[start Record excerpts]

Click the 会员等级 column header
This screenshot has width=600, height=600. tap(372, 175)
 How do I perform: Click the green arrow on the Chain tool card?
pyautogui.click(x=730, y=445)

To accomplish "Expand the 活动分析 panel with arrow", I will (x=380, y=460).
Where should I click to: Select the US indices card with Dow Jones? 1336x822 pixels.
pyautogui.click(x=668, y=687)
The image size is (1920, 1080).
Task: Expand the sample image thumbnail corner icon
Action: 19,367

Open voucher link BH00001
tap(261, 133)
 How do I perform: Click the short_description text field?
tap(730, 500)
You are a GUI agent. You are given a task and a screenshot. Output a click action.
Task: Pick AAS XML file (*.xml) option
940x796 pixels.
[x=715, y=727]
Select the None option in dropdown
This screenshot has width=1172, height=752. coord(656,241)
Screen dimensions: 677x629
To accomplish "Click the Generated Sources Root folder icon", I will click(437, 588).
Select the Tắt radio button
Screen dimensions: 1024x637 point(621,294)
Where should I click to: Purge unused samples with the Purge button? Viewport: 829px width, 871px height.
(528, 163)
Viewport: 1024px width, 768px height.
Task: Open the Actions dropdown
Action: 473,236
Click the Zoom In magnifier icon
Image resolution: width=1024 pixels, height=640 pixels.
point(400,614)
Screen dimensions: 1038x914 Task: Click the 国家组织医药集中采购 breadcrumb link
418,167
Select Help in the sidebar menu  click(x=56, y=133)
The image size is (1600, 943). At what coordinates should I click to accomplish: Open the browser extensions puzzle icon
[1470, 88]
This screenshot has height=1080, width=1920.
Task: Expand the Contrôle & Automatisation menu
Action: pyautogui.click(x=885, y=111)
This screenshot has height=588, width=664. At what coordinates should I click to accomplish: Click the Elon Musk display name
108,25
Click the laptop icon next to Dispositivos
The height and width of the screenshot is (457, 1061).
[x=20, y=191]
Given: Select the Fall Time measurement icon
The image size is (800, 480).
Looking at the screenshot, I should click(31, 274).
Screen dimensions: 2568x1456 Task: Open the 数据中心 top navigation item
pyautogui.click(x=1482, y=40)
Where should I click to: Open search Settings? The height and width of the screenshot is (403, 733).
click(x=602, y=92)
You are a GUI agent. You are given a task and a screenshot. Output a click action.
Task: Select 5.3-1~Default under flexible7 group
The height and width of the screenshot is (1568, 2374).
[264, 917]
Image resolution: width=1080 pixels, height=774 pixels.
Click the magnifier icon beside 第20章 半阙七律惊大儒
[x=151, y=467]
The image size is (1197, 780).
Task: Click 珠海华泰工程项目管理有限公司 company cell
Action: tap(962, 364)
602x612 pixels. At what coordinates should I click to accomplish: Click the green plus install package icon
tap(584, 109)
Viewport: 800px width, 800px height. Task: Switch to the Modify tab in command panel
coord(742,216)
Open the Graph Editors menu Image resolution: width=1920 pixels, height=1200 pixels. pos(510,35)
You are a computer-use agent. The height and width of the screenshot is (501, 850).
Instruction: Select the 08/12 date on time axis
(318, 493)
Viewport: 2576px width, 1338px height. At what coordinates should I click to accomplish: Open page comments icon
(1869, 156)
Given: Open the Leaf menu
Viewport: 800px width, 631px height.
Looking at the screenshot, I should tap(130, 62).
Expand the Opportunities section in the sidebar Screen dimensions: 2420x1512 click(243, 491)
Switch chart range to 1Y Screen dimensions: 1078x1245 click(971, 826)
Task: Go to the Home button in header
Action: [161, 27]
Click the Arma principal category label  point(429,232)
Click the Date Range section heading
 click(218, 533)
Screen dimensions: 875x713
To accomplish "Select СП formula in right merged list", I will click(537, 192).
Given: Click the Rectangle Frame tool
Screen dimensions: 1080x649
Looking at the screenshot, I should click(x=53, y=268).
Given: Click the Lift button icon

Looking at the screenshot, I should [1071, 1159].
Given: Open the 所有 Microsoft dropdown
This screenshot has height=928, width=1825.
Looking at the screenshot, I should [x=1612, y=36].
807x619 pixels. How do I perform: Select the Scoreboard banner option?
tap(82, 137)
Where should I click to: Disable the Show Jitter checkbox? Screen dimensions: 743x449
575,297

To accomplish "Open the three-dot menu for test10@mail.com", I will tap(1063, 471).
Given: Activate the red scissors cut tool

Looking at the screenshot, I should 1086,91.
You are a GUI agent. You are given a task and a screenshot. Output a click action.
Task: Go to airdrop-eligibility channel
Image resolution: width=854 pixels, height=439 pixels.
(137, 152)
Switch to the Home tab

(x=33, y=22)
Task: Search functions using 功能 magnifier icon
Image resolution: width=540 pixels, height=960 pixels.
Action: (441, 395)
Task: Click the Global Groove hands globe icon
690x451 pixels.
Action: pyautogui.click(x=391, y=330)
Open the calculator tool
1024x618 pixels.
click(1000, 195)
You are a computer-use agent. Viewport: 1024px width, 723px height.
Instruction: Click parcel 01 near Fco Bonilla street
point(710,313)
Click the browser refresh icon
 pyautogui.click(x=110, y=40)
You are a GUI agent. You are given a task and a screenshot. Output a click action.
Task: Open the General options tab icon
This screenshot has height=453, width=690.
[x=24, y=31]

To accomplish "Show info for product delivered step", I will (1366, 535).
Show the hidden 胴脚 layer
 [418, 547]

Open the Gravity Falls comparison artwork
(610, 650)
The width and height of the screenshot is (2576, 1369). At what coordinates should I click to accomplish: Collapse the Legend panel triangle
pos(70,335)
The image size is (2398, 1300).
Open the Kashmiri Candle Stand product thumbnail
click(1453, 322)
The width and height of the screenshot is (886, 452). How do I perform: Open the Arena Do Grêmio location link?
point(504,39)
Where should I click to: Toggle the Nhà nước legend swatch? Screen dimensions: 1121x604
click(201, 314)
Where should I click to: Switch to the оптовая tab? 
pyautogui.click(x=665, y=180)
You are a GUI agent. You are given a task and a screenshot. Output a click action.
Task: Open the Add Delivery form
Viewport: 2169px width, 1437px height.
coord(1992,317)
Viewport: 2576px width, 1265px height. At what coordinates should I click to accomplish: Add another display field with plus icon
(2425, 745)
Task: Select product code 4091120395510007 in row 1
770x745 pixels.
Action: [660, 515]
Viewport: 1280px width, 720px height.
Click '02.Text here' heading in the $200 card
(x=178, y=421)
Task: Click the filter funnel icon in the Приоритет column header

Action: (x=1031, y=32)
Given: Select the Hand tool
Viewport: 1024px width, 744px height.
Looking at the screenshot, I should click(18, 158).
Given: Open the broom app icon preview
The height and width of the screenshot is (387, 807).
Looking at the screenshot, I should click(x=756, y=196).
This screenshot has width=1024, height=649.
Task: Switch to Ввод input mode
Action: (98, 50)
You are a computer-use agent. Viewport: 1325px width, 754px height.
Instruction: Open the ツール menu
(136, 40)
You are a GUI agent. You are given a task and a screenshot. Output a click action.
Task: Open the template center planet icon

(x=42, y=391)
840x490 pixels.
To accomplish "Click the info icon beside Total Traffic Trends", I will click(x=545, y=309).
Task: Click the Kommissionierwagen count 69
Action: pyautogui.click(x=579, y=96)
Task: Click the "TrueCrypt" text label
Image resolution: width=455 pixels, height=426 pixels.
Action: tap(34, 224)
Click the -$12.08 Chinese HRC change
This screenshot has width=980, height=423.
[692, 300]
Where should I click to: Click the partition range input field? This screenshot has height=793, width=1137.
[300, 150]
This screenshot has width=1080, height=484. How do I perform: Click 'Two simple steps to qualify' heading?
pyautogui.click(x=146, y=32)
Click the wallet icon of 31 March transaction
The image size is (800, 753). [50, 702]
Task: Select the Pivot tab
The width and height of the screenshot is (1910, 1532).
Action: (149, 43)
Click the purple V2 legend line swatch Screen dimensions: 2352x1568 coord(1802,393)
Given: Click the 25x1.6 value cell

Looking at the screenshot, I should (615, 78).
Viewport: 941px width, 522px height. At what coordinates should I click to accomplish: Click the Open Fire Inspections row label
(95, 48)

[end Record excerpts]

Given task: Copy the records above word for word, from the line that contains "You are a computer-use agent. The" through the line that contains "tap(82, 137)", including both of those lines.

Expected output:
You are a computer-use agent. The height and width of the screenshot is (501, 850).
Instruction: Select the 08/12 date on time axis
(318, 493)
Viewport: 2576px width, 1338px height. At what coordinates should I click to accomplish: Open page comments icon
(1869, 156)
Given: Open the Leaf menu
Viewport: 800px width, 631px height.
Looking at the screenshot, I should tap(130, 62).
Expand the Opportunities section in the sidebar Screen dimensions: 2420x1512 click(243, 491)
Switch chart range to 1Y Screen dimensions: 1078x1245 click(971, 826)
Task: Go to the Home button in header
Action: [161, 27]
Click the Arma principal category label  point(429,232)
Click the Date Range section heading
 click(218, 533)
Screen dimensions: 875x713
To accomplish "Select СП formula in right merged list", I will click(537, 192).
Given: Click the Rectangle Frame tool
Screen dimensions: 1080x649
Looking at the screenshot, I should click(x=53, y=268).
Given: Click the Lift button icon

Looking at the screenshot, I should [1071, 1159].
Given: Open the 所有 Microsoft dropdown
This screenshot has height=928, width=1825.
Looking at the screenshot, I should [x=1612, y=36].
807x619 pixels. How do I perform: Select the Scoreboard banner option?
tap(82, 137)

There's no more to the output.